The outcome of an AS/NZS1547:2012 based assessment forms part of the owner’s evidence that the exemption conditions are met and supports the owner’s obligation to ensure Building Code compliance.

Because this is a building consent exemption:

  • councils do not assess or certify onsite wastewater system capacity or condition under AS/NZS 1547:2012, and
  • councils may rely on the owner and their professionals to ensure appropriate assessment has been undertaken.

 

Information may be requested by a council if compliance is later questioned, or through other processes (for example, regional council requirements), but it is not a pre‑approval step under the Building Act exemption.

 

Regional council rules relating to wastewater discharges to land continue to apply. Any resource consent or discharge authorisation requirements under regional plans must still be met, regardless of the building consent exemption.

 

Does a BCA need to confirm regional rule requirements around discharge to ground e.g. with respect to effluent discharge, should the BCA insist on a design at application stage to show compliance?

Under the granny flats building consent exemption, BCAs are not responsible for confirming compliance with regional council discharge‑to‑ground rules.

 

Regional wastewater requirements remain the responsibility of the owner and the relevant regional council, and BCAs should not require wastewater design information as part of administering the building consent exemption.

 

A BCA may:

  • clearly advise owners that regional rules still apply, an
  • direct owners to the relevant regional council for advice on effluent discharge requirements.

What responsibility does Council have to confirm the granny flat designer is an LBP when the application is received? Applications for Granny flat exemptions are only vetted not checked by Councils so plans not drawn by an LBP would not necessarily be picked up at the time of receipt.

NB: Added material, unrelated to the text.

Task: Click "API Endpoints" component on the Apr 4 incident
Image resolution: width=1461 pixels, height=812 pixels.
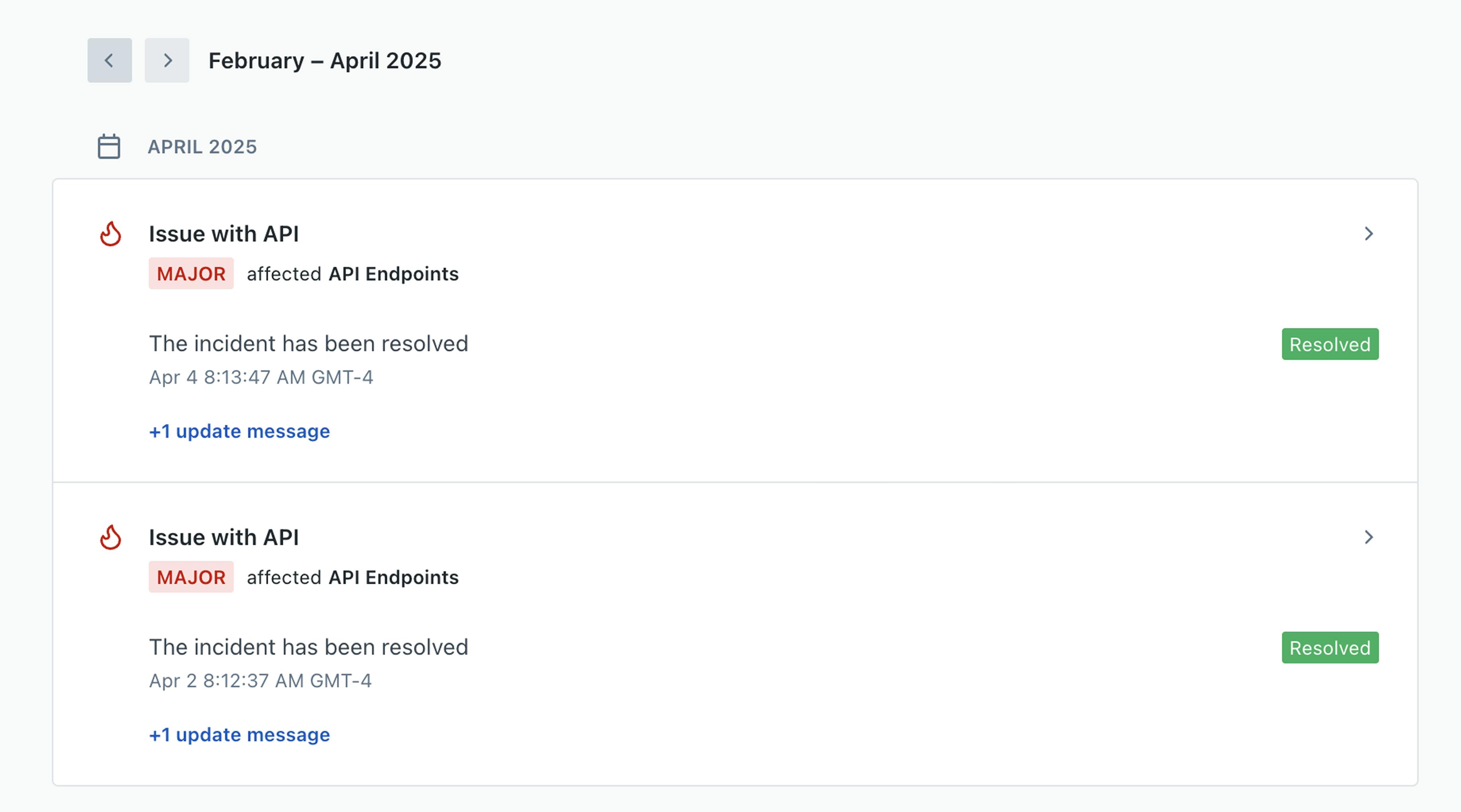Action: pyautogui.click(x=394, y=273)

Submitting preliminary plans that have not been prepared by a suitably licensed designer does not in itself mean that the building work fails to qualify for the Schedule 1A exemption at the PIM stage.

 

The PIM process is a notification and information provision step, not an approval or assessment of exemption eligibility or Building Code compliance. Preliminary plans submitted with a PIM are used to help describe the proposed building work and identify relevant site information. They are not treated as the final design for the purposes of determining whether restricted design work has been lawfully carried out.

 

Design work for a granny flat will involve restricted building work, and under section 84 of the Building Act, restricted design work must be carried out or supervised by an appropriately licensed designer. If that requirement is not met by the time restricted design work is relied on for construction, the building work will not qualify for the exemption and the usual compliance and enforcement provisions of the Act may apply.

 

In practical terms, this means councils should accept and process the PIM application, clearly advise applicants of their restricted design work obligations and seek clarification where information is missing or unclear, without treating this as a refusal or eligibility decision.

 

What happens if on lodgement of the final documents it is established that the designer is not an LBP? Does that negate the whole project? (It is noted that Council does not have responsibility for checking content of the documents.)

Because councils do not check or approve design content for consent‑exempt granny flats, the issue will usually arise because the owner is unable to provide a valid Certificate of Design Work (CoW) at completion.

 

Because councils do not check or approve design content for consent‑exempt granny flats, the issue will usually arise because the owner is unable to provide a valid Certificate of Design Work (CoW) at completion.

 

Under the granny flats building consent exemption:

  1. restricted design work must be carried out or supervised by an appropriately licensed person (for example, an LBP (Design), Registered Architect, or CPEng).
  2. evidence of this is provided through a Certificate of Design Work on completion
  3. the owner must provide all required completion documentation to the council within 20 working days of completion. This includes a Certificate of Design Work for restricted design work

 

If the designer is not an LBP (or equivalent), the owner:

  • cannot obtain a valid Certificate of Design Work, and
  • cannot meet the documentation requirements of the exemption.

 

Without a valid Certificate of Design Work a mandatory exemption condition is not met, the building work cannot be treated as having been completed under the Schedule 1A exemption and an alternative compliance pathway is required for example a Certificate of Acceptance.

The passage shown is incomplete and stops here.